Solar Linkages to Atmospheric Processes (SLAP) is an International Polar Year project investigating the links between changes in solar output and weather and climate.
Thunderstorms and lightning strikes drive electricity around the world and form part of a global ‘atmospheric electric circuit’ that flows between the ground and the lower reaches of the ionosphere — about 80km up.
Thunderstorms and electrified clouds are the ‘batteries’ of the atmospheric electric circuit, which drive the current from the ground to the ionosphere, while lightning is a visual representation of the current. The flow of current around the world is modulated by cosmic rays, which control atmospheric conductivity. (Cosmic rays are in turn modulated by the solar wind). The circuit is completed when the current trickles back to Earth, in regions remote from thunderstorm activity, such as Antarctica.
Through the International Polar Year (IPY) project, Solar Linkages to Atmospheric Processes, Australian Antarctic Division scientist, Dr Gary Burns, and his colleagues Drs Oleg Troshichev and Alexandr Frank-Kamenetsky of the Arctic and Antarctic Research Institute, are measuring the atmospheric circuit high on the Antarctic plateau at Vostok, near the centre of East Antarctica.

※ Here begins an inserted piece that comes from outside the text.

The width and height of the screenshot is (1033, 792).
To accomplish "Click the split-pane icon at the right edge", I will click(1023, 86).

Instruments have also been deployed at three sites in West Antarctica by Dr Martin Jarvis of the British Antarctic Survey and another will be deployed at the French-Italian station, Concordia, at Dome C, in January 2009.

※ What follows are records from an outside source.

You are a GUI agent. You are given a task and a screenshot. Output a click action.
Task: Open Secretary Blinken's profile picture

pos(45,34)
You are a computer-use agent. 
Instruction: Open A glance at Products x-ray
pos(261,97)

Meteorological and solar variability influences on the atmospheric circuit are well established (see box below). The question now is whether the electric circuit actively links solar variability and weather, or if it responds passively to both meteorological and solar variations. Understanding this interaction is important because changes in the global electric circuit, caused by solar variability, could alter the conditions under which thunderstorms develop. Recent results from Dr Burns and his colleagues support an active link.
A theory under investigation is that current flowing through the atmospheric electric circuit influences cloud formation. Measurement of the circuit will enable investigation of the cloud microphysics processes and meteorological responses (such as thunderstorms) at sites around the world.
Accurate measurements of the atmospheric electric circuit could also enable scientists to monitor changes in global thunderstorm activity as the world warms.
'It’s thought that an increase in temperature of one degree Celsius could increase meteorological electrical activity by 10 percent,' Dr Burns says.
'So changes in the global electric circuit could provide an indication of the way the Earth’s weather is changing.'
A model of the global electric circuit has been developed by collaborators at the University of Texas, Dallas, incorporating variations in cosmic rays, energetic particles, natural radioactivity and aerosols. Outputs from the model will be compared with measured atmospheric circuit responses to these variations, to refine understanding of the processes involved.
Measuring the atmospheric electric circuit
The atmospheric electric circuit responds quickly to global thunderstorm activity. Thunderstorms preferentially occur in summer, over land in the equatorial and mid-latitude regions and in the local afternoon.
Despite this, the global variation in the atmospheric circuit, due to meteorological influences, is the same everywhere at the same time (because the ionosphere and the earth are so conductive that the influence of all meteorological electrical activity is rapidly integrated).
At good sites (those with low local daily variations in atmospheric conductivity, such as the Antarctic plateau) the average daily variation in the electric circuit reflects the distribution of land across the globe. For example, in the figure at right, 20UT (Universal Time or Greenwich Mean Time) corresponds to when thunderstorm activity peaks over the Americas, 15UT is Africa and Europe, 8UT is Australia and Asia and the minimum around 3UT corresponds to local afternoon in the Pacific, where there is little land area and thus relatively few thunderstorms.